PROBLEM REQUIREMENTS
Please output the lines from the one with "Screen dimensions: 1568x650" through the end of the data exactly as written, omitting all pictures.

EXERCISE DATA
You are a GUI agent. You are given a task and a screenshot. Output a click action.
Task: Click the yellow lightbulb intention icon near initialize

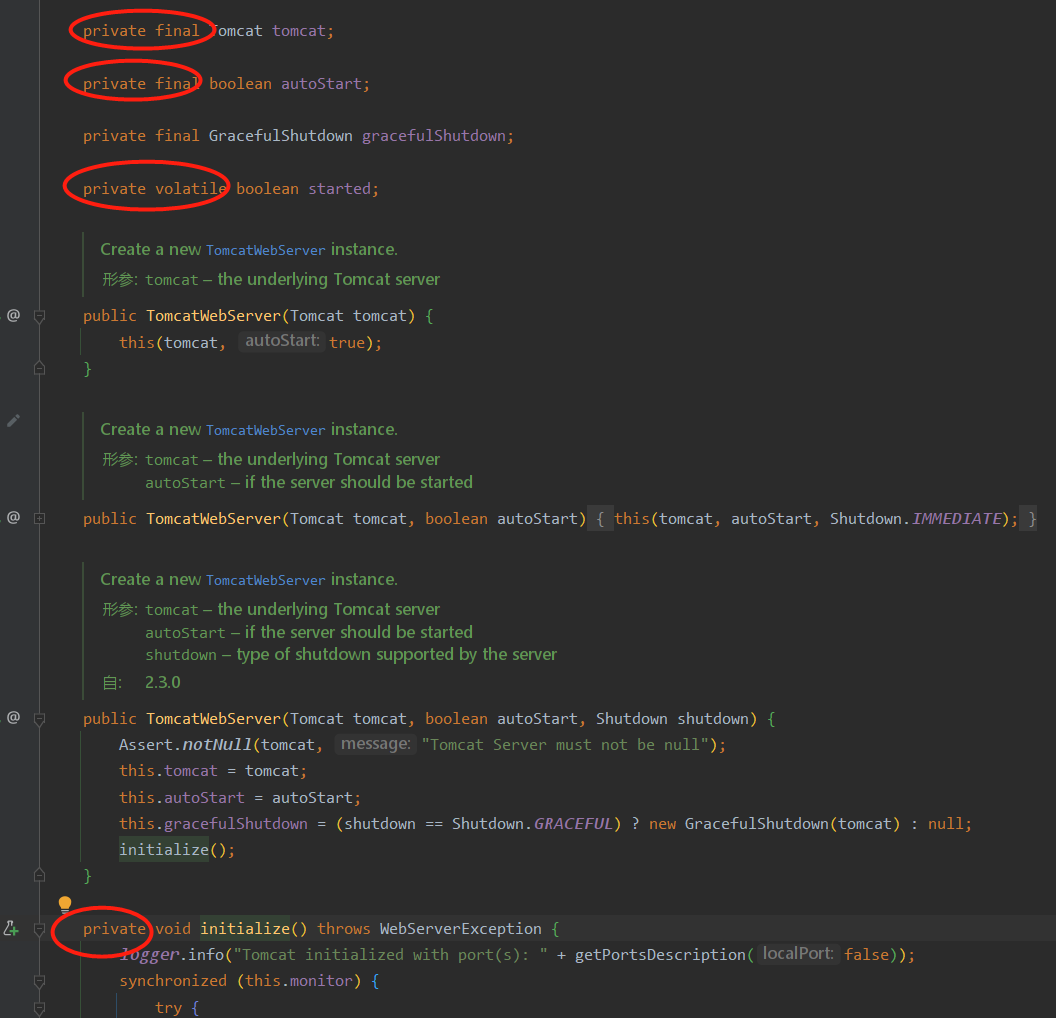tap(64, 904)
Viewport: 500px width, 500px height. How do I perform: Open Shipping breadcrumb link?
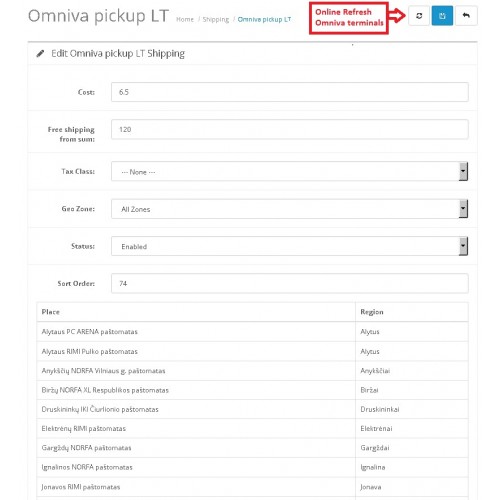point(216,19)
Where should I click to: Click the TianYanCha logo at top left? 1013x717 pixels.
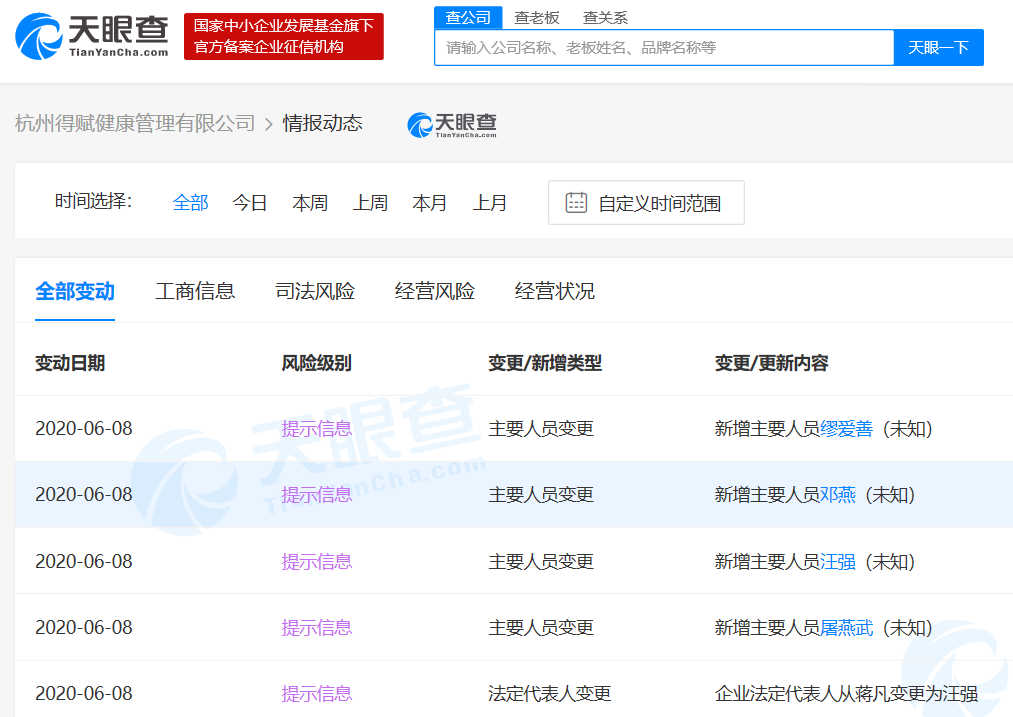[92, 36]
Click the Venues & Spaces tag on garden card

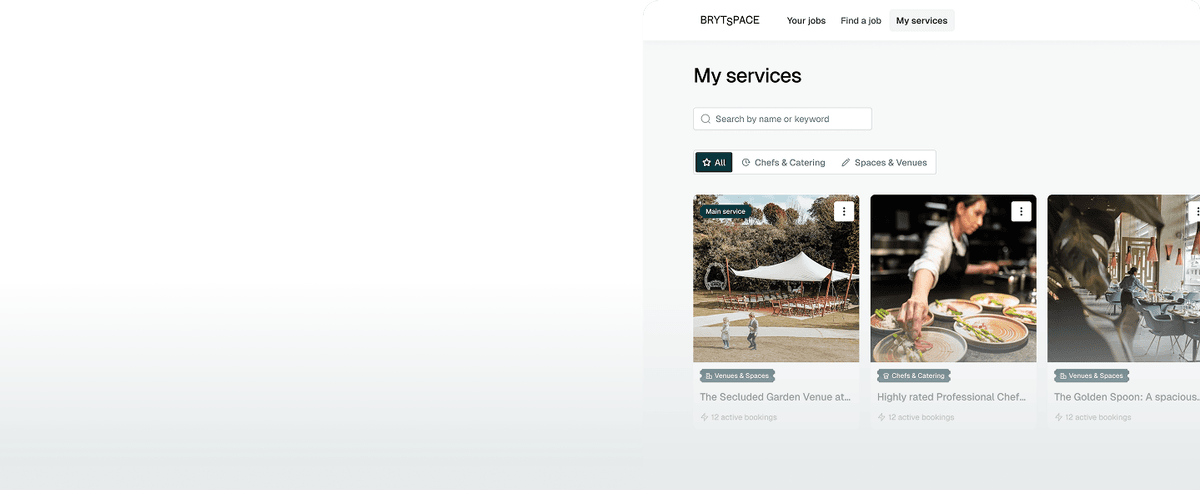(x=737, y=376)
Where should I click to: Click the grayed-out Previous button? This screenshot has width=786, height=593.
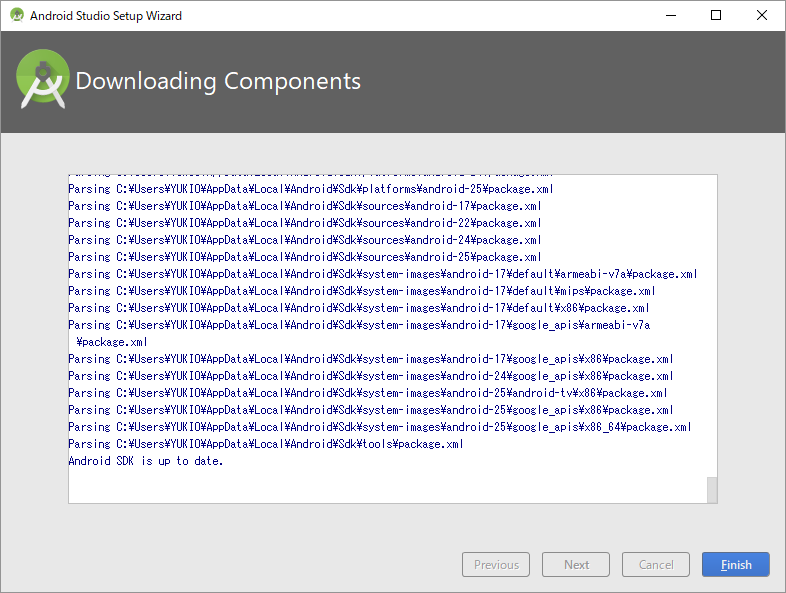point(496,565)
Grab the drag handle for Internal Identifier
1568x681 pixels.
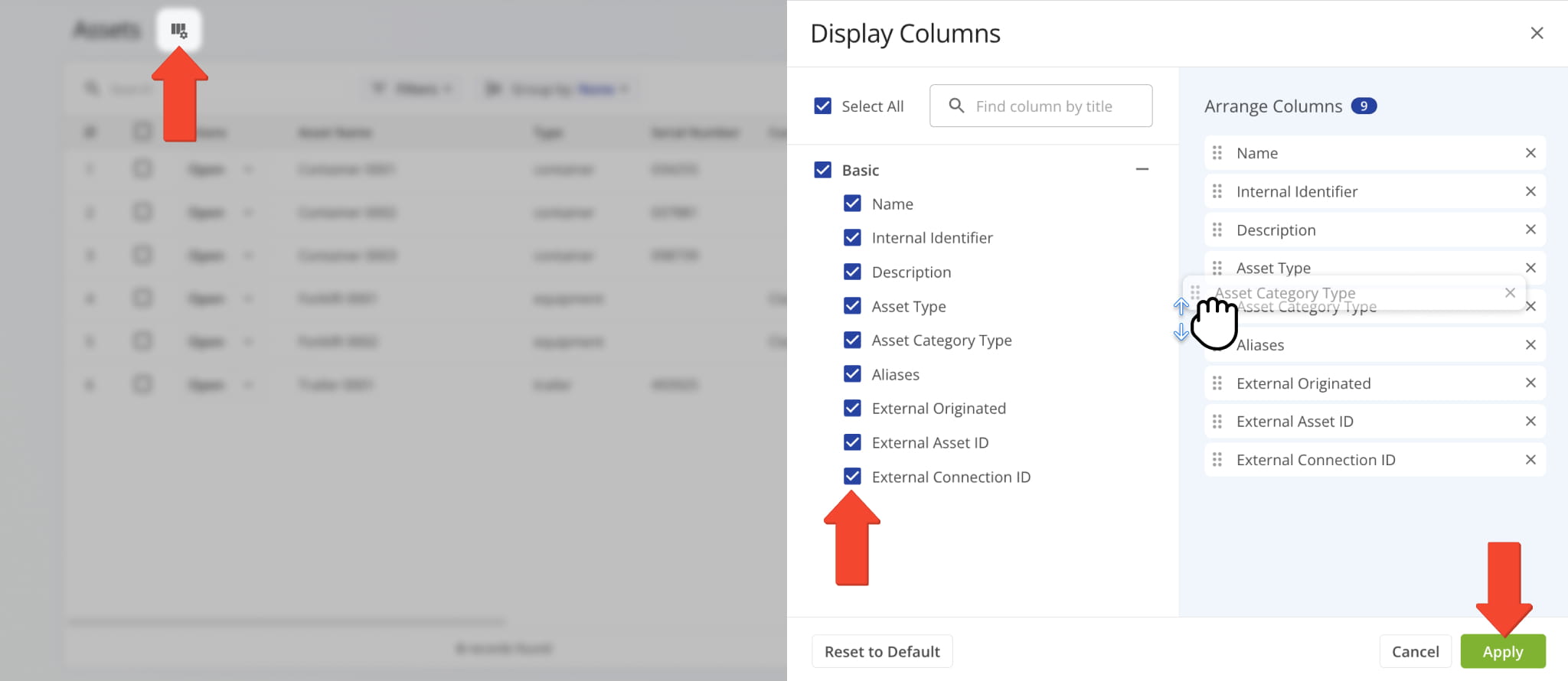point(1217,191)
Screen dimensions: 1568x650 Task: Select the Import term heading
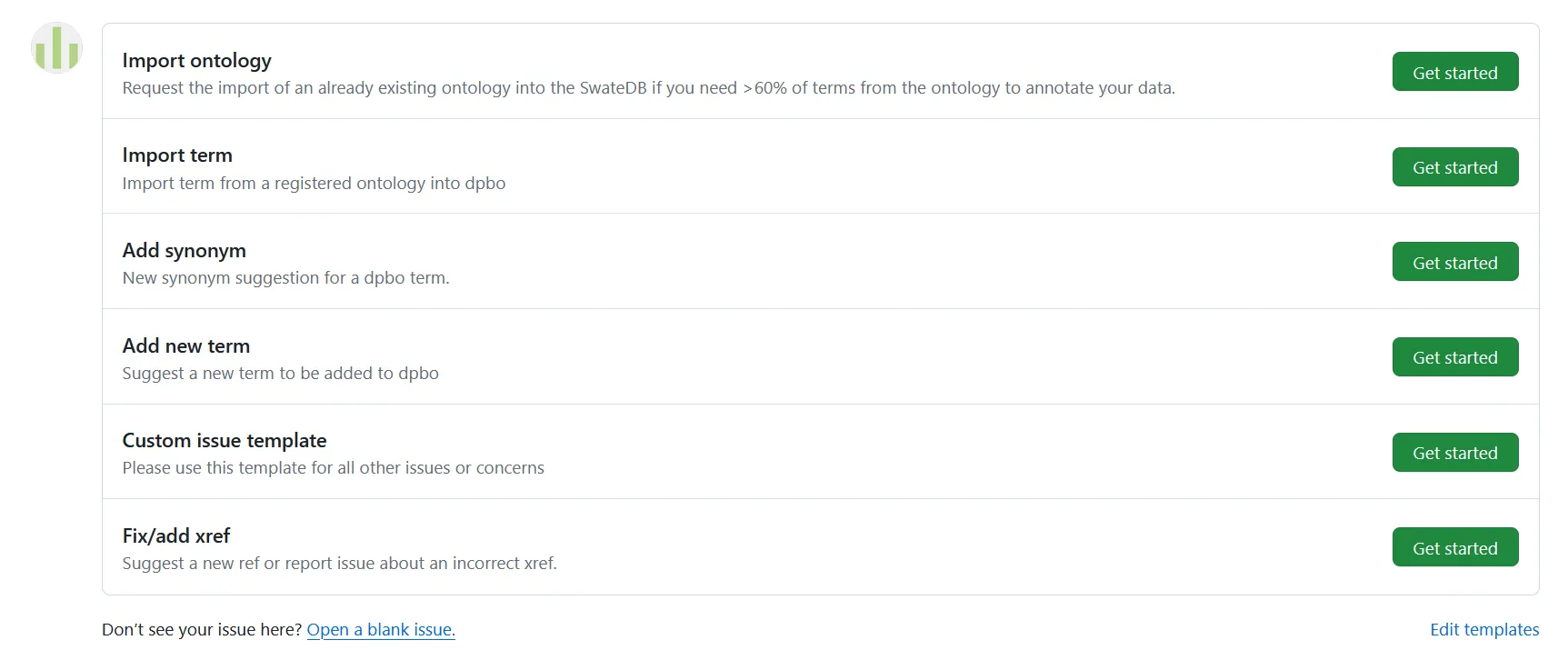click(x=177, y=155)
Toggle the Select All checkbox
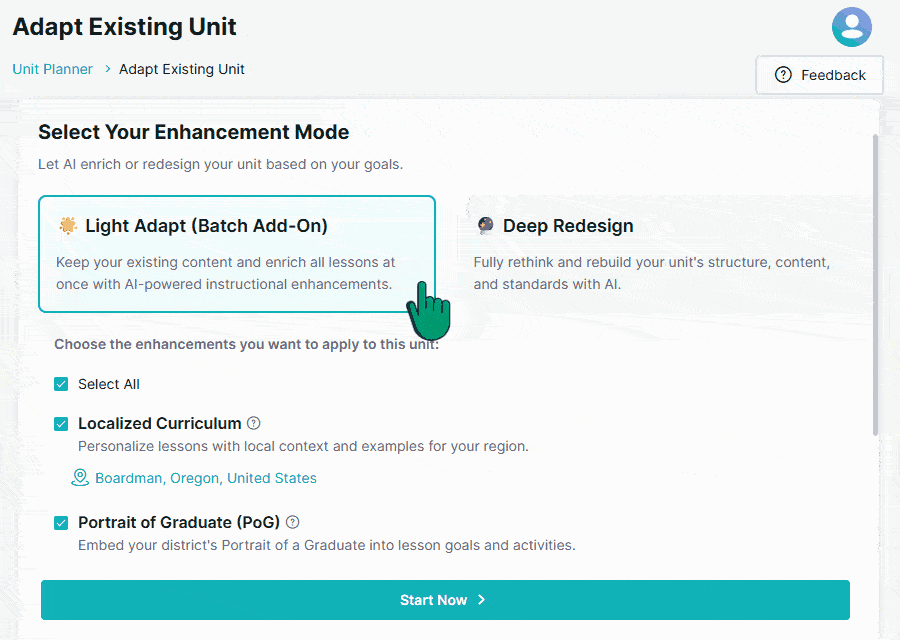This screenshot has height=640, width=900. (61, 384)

PROBLEM SOLUTION
Screen dimensions: 1568x650 Task: Select the Import term heading
click(x=177, y=155)
Toggle the Select All checkbox
This screenshot has height=640, width=900. (61, 384)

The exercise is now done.